Ratings and characteristics are two different things. I think you've mixed up which section is which!
Characteristics are what you can expect under ordinary conditions. You might be using a 1N4148 at logic levels with pull-up resistors and such, and so the characteristic at a couple mA might be relevant, and so they give a figure around there. Notice they might not give full min/typ/max, only the best or worst case, because that's all they'll really guarantee. These diodes do not make great voltage references, for example -- the Vf might differ by 100mV at a given current, between individual diodes.

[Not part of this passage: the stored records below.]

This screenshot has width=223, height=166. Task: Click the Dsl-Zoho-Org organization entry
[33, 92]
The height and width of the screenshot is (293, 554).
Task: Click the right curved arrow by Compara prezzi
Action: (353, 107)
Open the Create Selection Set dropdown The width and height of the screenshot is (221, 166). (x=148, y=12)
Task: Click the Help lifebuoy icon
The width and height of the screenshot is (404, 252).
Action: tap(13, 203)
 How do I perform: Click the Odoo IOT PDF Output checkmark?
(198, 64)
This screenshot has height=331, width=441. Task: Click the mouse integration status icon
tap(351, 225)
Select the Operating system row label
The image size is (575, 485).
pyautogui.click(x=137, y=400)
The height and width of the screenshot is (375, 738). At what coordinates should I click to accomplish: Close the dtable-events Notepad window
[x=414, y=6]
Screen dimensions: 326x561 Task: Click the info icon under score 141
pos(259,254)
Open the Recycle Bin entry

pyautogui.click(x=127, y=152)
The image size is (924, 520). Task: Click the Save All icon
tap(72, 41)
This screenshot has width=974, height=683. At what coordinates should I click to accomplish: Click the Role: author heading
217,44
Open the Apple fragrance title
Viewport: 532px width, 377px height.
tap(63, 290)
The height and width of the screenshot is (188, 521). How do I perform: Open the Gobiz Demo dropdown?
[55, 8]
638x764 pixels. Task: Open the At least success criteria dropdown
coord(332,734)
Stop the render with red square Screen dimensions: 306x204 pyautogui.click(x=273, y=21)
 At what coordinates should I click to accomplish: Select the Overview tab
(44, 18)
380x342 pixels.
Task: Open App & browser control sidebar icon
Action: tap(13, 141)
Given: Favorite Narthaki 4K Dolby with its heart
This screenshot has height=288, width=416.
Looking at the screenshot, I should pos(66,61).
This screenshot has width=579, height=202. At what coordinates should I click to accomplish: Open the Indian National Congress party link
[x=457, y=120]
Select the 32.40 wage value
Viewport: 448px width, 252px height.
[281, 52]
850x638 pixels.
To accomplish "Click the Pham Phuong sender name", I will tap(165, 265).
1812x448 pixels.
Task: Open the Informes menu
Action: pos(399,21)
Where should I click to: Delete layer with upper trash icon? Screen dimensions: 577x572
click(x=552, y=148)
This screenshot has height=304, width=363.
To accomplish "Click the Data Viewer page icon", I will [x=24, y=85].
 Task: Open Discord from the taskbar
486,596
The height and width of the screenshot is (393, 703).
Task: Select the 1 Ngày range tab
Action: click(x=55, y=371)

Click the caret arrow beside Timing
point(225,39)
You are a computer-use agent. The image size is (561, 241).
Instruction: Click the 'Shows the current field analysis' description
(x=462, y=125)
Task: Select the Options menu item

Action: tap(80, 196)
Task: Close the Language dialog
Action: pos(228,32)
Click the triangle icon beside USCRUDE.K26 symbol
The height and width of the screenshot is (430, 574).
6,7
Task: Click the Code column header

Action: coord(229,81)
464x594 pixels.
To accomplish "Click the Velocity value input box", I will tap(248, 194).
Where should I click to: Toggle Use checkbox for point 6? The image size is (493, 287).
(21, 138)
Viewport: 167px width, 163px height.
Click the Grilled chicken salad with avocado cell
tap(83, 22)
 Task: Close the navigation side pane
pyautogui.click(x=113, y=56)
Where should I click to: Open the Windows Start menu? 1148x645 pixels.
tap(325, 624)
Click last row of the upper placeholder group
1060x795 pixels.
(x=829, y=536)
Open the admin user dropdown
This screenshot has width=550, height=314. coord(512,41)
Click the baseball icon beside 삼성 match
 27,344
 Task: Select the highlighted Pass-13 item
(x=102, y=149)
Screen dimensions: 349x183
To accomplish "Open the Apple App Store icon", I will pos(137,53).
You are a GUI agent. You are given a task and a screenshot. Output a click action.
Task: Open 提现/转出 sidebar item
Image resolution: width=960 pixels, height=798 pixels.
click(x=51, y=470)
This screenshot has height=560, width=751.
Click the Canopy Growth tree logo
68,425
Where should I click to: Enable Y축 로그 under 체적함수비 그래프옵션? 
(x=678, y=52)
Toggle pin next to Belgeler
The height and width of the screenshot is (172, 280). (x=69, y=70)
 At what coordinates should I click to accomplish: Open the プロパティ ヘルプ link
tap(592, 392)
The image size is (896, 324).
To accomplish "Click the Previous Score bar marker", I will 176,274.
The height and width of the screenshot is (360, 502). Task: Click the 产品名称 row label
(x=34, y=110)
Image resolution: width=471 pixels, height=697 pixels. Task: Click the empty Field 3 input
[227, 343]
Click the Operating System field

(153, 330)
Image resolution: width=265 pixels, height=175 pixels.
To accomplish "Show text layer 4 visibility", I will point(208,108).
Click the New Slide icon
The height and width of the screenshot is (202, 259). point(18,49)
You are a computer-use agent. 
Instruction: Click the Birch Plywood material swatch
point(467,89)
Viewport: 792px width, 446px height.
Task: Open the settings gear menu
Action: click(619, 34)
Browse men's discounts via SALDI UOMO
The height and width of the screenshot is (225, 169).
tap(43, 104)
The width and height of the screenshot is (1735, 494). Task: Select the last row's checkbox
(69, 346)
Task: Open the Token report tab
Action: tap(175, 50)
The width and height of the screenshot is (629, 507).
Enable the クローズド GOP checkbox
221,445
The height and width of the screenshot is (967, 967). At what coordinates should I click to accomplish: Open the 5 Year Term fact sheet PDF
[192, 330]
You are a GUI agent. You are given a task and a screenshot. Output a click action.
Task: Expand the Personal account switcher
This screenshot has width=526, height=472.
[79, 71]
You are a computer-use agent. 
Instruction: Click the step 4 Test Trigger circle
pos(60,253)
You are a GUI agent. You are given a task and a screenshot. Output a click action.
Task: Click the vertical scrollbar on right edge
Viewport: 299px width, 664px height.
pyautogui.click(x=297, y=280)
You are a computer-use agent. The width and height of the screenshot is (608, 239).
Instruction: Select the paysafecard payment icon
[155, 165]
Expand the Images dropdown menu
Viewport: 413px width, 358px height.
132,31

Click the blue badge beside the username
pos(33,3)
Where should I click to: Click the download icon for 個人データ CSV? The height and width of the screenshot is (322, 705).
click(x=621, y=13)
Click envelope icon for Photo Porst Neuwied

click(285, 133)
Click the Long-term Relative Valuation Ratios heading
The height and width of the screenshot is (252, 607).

You can very reasonably assume diode characteristics follow the nonideal model. That is, the Shockley equation for the most part (current is exponential with voltage), but with ESR added in. There's also reverse breakdown (avalanche or failure), and excess leakage (particularly for glass-body types which are slightly photosensitive). That describes the DC behavior. At AC, there is also capacitance and reverse recovery. That's more than a few things in total, but computationally speaking it's not a problem, and this set of models describes everything a full-on SPICE simulator uses -- and does a pretty good job at, all in all. (The main thing missing is forward recovery, which is only applicable to some types and circumstances, and is harder to simulate anyway so it's fair that they left it out.)
So, that's a lot of flavor, but the takeaway is the DC property, current exponential with voltage. This is obeyed down to very low currents indeed, say +/-1nA range for voltages in the +/-100mV (or even less, not sure) range.
Likewise, for currents around nominal (say 1-100mA), you can very reasonably assume a fixed voltage, or a voltage plus resistance. This is where the oft-quoted "0.6V" or "0.7V" comes from. It's actually a segment of an exponential curve, but because current is exponential with voltage, the inverse of that is voltage logarithmic with current, and so the voltage only varies noticeably over huge ratios of current (like ~60mV/10x), and for ordinary currents in that range, well yeah, the voltage is fairly stable.
So, driving your LED matrix, expect to lose about a volt, maybe slightly more if you're driving it >10mA, maybe a bit less if just a few mA. It seems unlikely you'd drive an LED matrix much lower than this, so a noticeably smaller Vf probably won't be encountered.
As for the intended application -- I would instead recommend powering the LEDs and MCU from the adaptor, using a schottky diode each, such as 1N5819 or B140. Don't put diodes around the ISP: the programmer should get exactly the MCU voltage. Schottky have lower voltage drop so you lose less of the adaptor voltage in normal operation. I'd also recommend programming with main power applied anyway, so this is all a non-issue.
This [avoiding ISP diodes] is probably most relevant with official programmer adapters, which have voltage interface circuitry for protection and flexibility, and so need to read the target voltage to set their output voltage level, and input voltage range. They do not power the target (at least, the ones I've used don't; not sure about all of them). Whereas your Arduino I'm guessing, is just powered straight in parallel with the MCU?